Those of you who were here on Ash Wednesday this Lent will have heard a passage from Isaiah 58, in which the prophet described the sort of fasting the penitence that the Lord God wants to see in the lives of his holy people.

Here, as a reminder, are some of those things that were included in Isaiah’s message: to…

  • loose the bonds of injustice,
  • let the oppressed go free,
  • relieve people of their burdens,
  • share your food with the hungry,
  • house the homeless,
  • clothe the naked.

Is not this the fast that God chooses? (Asks Isaiah.)

Is not this the fast that God chooses?

In this time of Lent it is appropriate, then, that we should ponder further on these things, as we enter into Fairtrade Fortnight tomorrow.

I wonder if you know the Southwark Cathedral is a Fairtrade Cathedral?

We are – and we have pledged to:

  1. Use Fairtrade tea and coffee after services and for all cathedral meetings in the cathedral or offices for which we have responsibility.
  2. Move forward on using other Fairtrade products (such as sugar, biscuits, fruit and flowers).
  3. Promote Fairtrade during Fairtrade Fortnight and during the year, whenever possible.

What is Fairtrade?

It's a shocking fact that millions of poor farmers who produce the food we buy still don’t earn enough to feed their own families.

·Fairtrade is a global movement working to bring this injustice to an end. It has a strong and active presence in the UK, represented by the Fairtrade Foundation.

·For consumers like most of us here it is about consciously choosing products that change people’s lives; it’s a simple, but powerful way to make a difference to the people who grow the products we buy.

How does it work?

You may already recognise the Fairtrade logo (there’s a black and white copy of it on page 13 of the weekly sheet) 

Farmers whose goods bear the Fairtrade logo

  • … receive a price for their product that covers their costs of production.
  • … in addition to this they receive the Fairtrade Premium, a little extra money to invest in their business, or in community projects of their choice.
  • … they have rights to decent wages, to join unions and work in safe conditions.
  • … they have the opportunity to have their voice heard, whether they are  farmers or workers (including women). 

Why be a Fairtrade Cathedral?

The staff and Chapter here decided to become a Fairtrade Cathedral because:

·First of all, it is a matter of justice;

·it is one in which we can make a difference - a way of supporting small scale farmers and workers who are marginalised from trade in a variety of ways. 

Indeed, it is just one simple thing that we can do, to respond to the call in Isaiah’s message to:

  • loose the bonds of injustice,
  • offer a way of freedom from oppression,
  • relieve people of their burdens of poverty and debt.

What have we done?

Here at Southwark Cathedral, around the time that we were considering this, you might remember having some different fairly-traded coffees to try after the Sunday services. All of our staff were also offered some samples to try, to demonstrate just how good they are not only for the sake of justice, but also to the taste. You were invited to comment and choose which coffee we buy.
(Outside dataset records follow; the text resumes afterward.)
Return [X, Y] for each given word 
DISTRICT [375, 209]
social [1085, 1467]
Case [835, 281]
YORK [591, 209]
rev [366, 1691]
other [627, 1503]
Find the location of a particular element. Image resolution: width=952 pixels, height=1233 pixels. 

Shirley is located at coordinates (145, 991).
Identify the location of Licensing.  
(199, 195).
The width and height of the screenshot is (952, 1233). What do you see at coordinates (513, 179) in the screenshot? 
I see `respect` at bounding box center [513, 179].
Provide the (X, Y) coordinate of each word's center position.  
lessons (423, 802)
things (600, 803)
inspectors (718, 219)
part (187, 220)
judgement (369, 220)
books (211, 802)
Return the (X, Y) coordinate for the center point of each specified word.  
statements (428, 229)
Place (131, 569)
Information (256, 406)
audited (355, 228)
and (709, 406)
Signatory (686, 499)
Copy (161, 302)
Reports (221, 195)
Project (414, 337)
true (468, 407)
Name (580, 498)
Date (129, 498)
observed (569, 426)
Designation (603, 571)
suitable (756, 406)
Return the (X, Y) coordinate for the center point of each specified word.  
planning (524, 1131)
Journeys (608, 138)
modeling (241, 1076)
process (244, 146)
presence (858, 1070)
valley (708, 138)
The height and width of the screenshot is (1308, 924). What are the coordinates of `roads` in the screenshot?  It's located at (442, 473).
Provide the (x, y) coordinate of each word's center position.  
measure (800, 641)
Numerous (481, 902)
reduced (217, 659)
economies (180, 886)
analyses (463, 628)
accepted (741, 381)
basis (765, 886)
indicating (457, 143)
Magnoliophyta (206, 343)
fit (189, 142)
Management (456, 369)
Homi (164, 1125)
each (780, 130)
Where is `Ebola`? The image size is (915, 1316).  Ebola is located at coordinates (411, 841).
We changed our tea and coffee provider to Kingdom Coffee and we have used their fairly-traded products ever since.

That is just one step, of course, and we still have work to do in keeping our pledge to move forward and keep Fairtrade on the agenda.

But it’s a choice that we can all make and

we really do have the power to make a difference.

Beyond the cathedral, what we can do as individual consumers?

There are some ideas in today’s Weekly Sheet.

  • Have a look at the Fairtrade Foundation website ( for information and ideas. There are lots of stories of people whose lives have been utterly turned around from despair to hope, and you will find much inspiration there.
  • Consider or recommit to buying Fairtrade whenever possible, or increasing the range of what Fairtrade you purchase. Remember to look for the Fairtrade Logo – if it isn’t there then you cannot be sure.

And if your store doesn’t stock the fairly traded coffee you want to buy, for example, then keep reminding them that you want to be able to find it on their shelves. 

I was surprised to learn that one in three of the bananas we buy in this country are fairly traded. One in three! Fairtrade is taken seriously by our supermarket suppliers, and there is Fairtrade choice in most supermarkets.

There are over 4,500 Fairtrade products from coffee, tea and chocolate to flowers, cotton clothing and even gold; so when you shop, do look for the FAIRTRADE Mark.

And stores really do take notice of their customers’ views. They know that we can so easily swap to another brand of supermarket if they don’t supply what we are looking for.

  • Another thing you could do is to buy your fairly traded Easter Eggs from the Cathedral Shop. They’re in there now…
  • And if you have a passion for justice, and would like to help Southwark Cathedral to take the steps forward that we want to take, you could join our small Eco Group, which looks at ways of making the Cathedral more Fairtrade- and environmentally- aware and proactive in all aspects of our life together.

It is a small group and would welcome new members.

A legacy and covenant

Our first two Bible readings this morning addressed the covenant made between God and Abraham. A covenant and legacy that declared Abraham the ancestor of a multitude of nations and peoples; an everlasting covenant that was to run throughout the generations, and which was renewed and expanded in the New Covenant, forged by Jesus in his death on the cross.

Those same people, who were the descendants of Abraham, were those who were called back to holiness by Isaiah, as he pointed to the oppression, poverty and injustice amongst people around them. We, too - Abraham’s descendants in faith, and children of the New Covenant - are no less called to holiness today, as we look at the world and the struggles of her peoples around us.

The holiness of setting wrongs right, of sharing our blessings and of bringing hope to the poor in our own time.

After all -

Is not this the fast that God chooses?